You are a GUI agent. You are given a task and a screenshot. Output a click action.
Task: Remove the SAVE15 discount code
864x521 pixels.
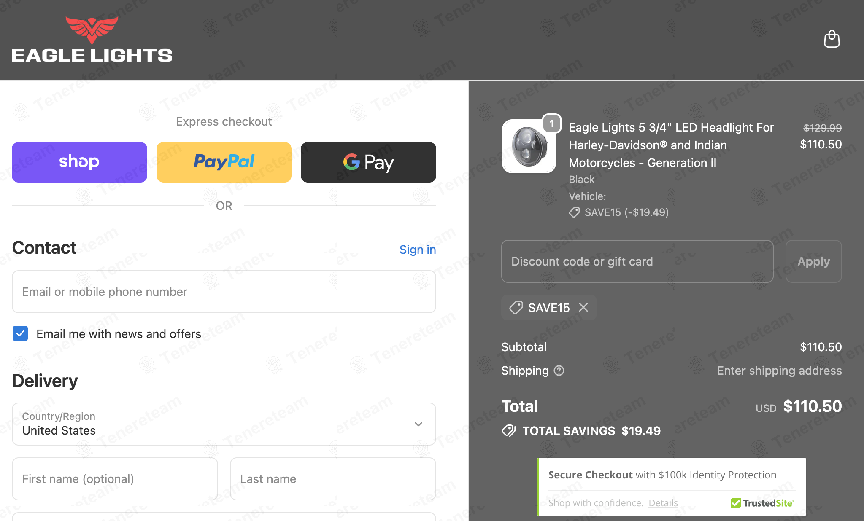(x=583, y=308)
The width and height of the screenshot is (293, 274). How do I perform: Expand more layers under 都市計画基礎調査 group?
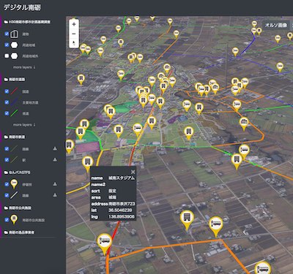(x=24, y=67)
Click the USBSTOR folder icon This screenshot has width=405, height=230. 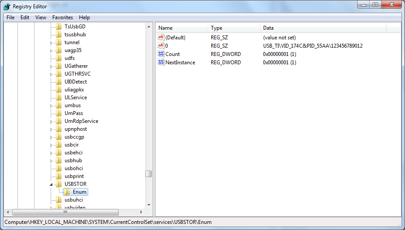coord(59,184)
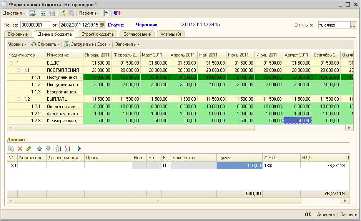Move the row up with the up arrow icon
Viewport: 361px width, 221px height.
(39, 148)
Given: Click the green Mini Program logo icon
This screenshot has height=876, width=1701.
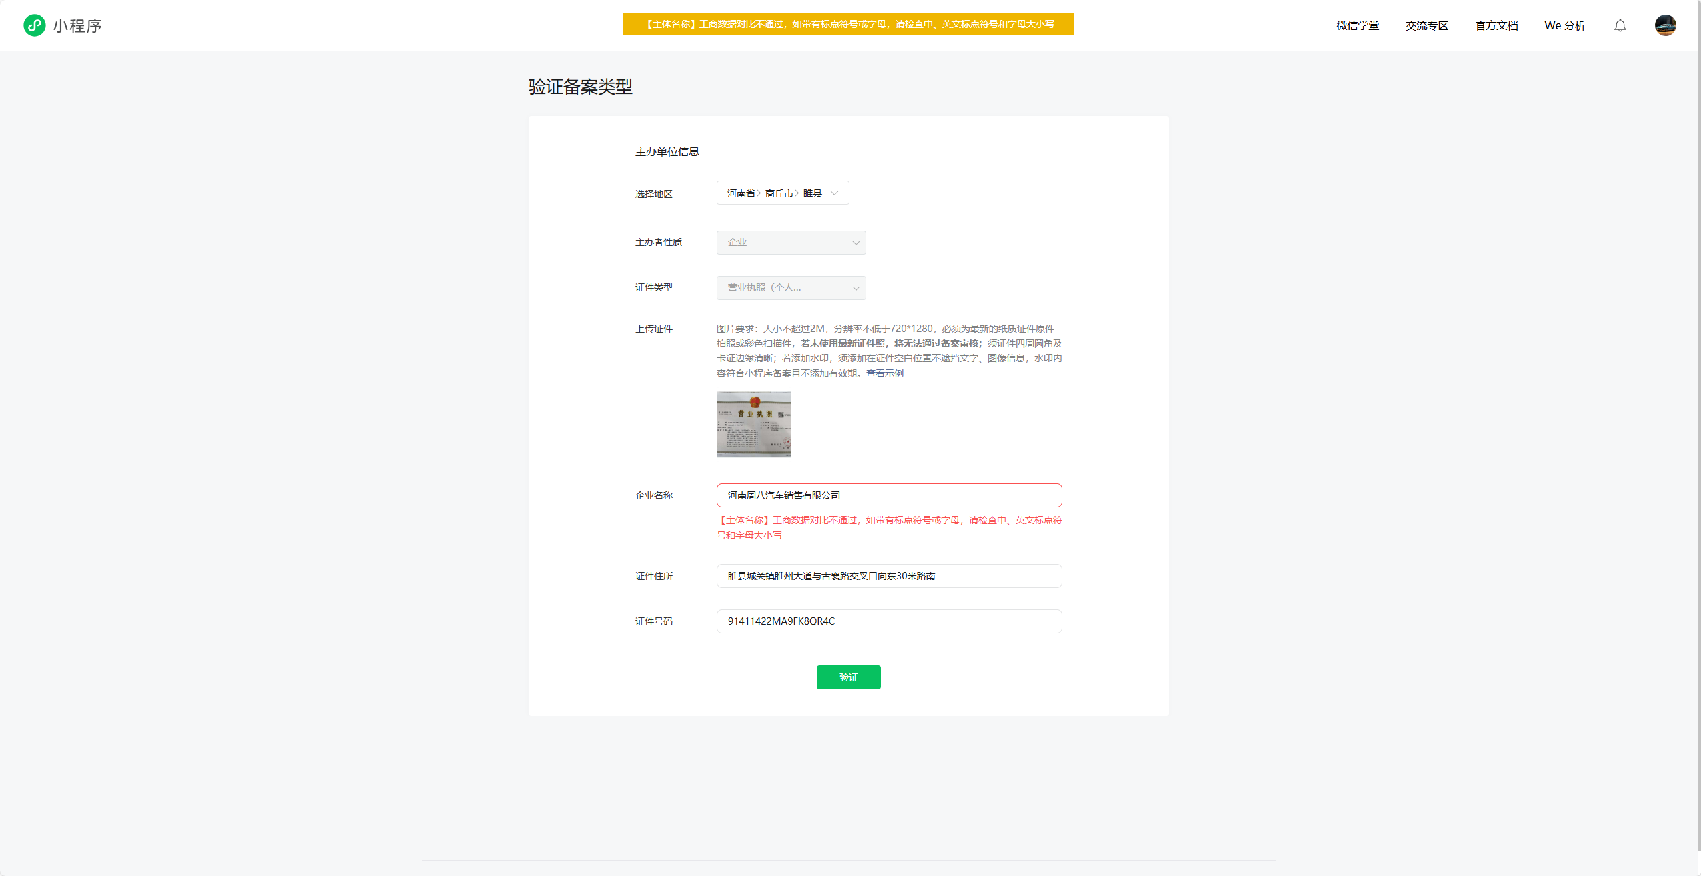Looking at the screenshot, I should click(34, 25).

============

■ EXERCISE ■
In the records, revise the lines from the one containing "Given: Click the green Mini Program logo icon" through the end of the records, inclusive, replacing "green" with "blue" and leaving everything else unchanged. Leave the pictures out of the answer.

■ THE SOLUTION ■
Given: Click the blue Mini Program logo icon
This screenshot has height=876, width=1701.
Looking at the screenshot, I should click(34, 25).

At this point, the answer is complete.